Re: Dobre bo zrobione samodzielnie :-)
: 12 paź 2023, 10:28
Saduria pisze: ↑11 paź 2023, 15:31Co do pieńków to zdania są podzielone. Jedni twierdzą, że lipa (jest miękka - lepiej pochłonie drgania) inni że dąb (twardy i ciężki - dłużej wytrzyma, odda energię). Przy naszym kuciu, co masz na podwórku lub do czego masz dostęp będzie dobre. To samo dotyczy pieńków z kantówek. W mieście łatwiej o takie drewno niż o pieniek. Najczęściej będzie to sosna i dobrze.
To nie jest "rocket science" ma się trzymać stabilnie i służyć jako podstawa do kowadła. Byleby dobrze było skręcone/sklejone (na obręcze czy na pręty gwintowane).

Wiersze danych:

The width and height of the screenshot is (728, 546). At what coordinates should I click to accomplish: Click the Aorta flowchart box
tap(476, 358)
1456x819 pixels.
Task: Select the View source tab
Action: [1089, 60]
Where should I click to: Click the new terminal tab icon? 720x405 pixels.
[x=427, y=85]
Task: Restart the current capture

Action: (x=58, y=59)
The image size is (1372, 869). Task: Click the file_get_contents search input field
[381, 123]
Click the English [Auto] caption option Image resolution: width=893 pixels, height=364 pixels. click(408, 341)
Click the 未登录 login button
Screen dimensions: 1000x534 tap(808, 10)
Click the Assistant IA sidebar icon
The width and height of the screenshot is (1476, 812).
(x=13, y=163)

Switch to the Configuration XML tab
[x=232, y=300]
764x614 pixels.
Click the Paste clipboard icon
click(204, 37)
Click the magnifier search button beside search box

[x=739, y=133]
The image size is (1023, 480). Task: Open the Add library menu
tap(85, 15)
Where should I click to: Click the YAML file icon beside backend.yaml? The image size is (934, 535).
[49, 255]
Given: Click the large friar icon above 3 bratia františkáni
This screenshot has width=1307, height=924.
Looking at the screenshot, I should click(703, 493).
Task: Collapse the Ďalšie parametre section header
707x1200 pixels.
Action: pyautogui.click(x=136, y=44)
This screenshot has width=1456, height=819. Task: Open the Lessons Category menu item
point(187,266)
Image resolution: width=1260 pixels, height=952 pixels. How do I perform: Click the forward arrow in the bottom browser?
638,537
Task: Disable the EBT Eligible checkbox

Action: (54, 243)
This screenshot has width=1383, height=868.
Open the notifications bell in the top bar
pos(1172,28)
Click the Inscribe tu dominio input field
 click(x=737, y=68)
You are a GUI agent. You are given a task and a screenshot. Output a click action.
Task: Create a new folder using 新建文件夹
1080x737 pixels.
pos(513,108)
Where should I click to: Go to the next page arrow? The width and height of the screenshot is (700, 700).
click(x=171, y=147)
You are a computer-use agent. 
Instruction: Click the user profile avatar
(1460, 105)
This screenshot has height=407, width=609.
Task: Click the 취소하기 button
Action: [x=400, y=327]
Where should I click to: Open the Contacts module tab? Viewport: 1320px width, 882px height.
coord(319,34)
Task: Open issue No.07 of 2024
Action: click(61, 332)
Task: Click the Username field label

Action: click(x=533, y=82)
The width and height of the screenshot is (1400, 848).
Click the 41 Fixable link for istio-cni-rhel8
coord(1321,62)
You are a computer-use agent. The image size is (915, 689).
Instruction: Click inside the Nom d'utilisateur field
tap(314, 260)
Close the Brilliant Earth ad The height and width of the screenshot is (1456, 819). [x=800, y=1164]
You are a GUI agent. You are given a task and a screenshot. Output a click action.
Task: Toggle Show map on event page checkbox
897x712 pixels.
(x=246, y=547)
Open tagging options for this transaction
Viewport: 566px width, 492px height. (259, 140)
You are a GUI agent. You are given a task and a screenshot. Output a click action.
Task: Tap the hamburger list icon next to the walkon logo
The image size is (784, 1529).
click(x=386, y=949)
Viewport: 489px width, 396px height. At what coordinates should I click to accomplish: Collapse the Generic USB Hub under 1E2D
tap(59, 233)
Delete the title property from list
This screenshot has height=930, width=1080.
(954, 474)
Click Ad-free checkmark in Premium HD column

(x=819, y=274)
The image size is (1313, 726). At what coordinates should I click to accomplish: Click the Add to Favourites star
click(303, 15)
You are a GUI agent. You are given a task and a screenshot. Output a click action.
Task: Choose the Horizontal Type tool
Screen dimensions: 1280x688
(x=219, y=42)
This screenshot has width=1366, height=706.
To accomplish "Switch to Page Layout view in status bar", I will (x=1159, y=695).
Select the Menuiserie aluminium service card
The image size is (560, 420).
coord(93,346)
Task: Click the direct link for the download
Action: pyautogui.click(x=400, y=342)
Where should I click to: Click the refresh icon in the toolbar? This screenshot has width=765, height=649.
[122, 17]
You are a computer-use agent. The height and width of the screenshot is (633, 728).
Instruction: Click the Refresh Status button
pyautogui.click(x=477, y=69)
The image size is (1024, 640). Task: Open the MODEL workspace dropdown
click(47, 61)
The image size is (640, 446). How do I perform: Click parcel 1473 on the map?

Zadanie:
Oceń, czy poniższe stwierdzenia (a), (b) i (c) zgadzają się z podanym tekstem. Przy każdym odpowiedz „tak” lub „nie” i przytocz dosłownie rozstrzygające słowa podanego tekstu.
(a) Lipa jest miękka i lepiej pochłania drgania.
(b) Pieniek z kantówek powinien być wykonany z dębu.
(c) W mieście łatwiej zdobyć pieniek niż drewno z kantówek.

Odpowiedź:
(a) Tak: „lipa (jest miękka - lepiej pochłonie drgania)”.
(b) Nie: „Najczęściej będzie to sosna i dobrze.”
(c) Nie: „W mieście łatwiej o takie drewno niż o pieniek.”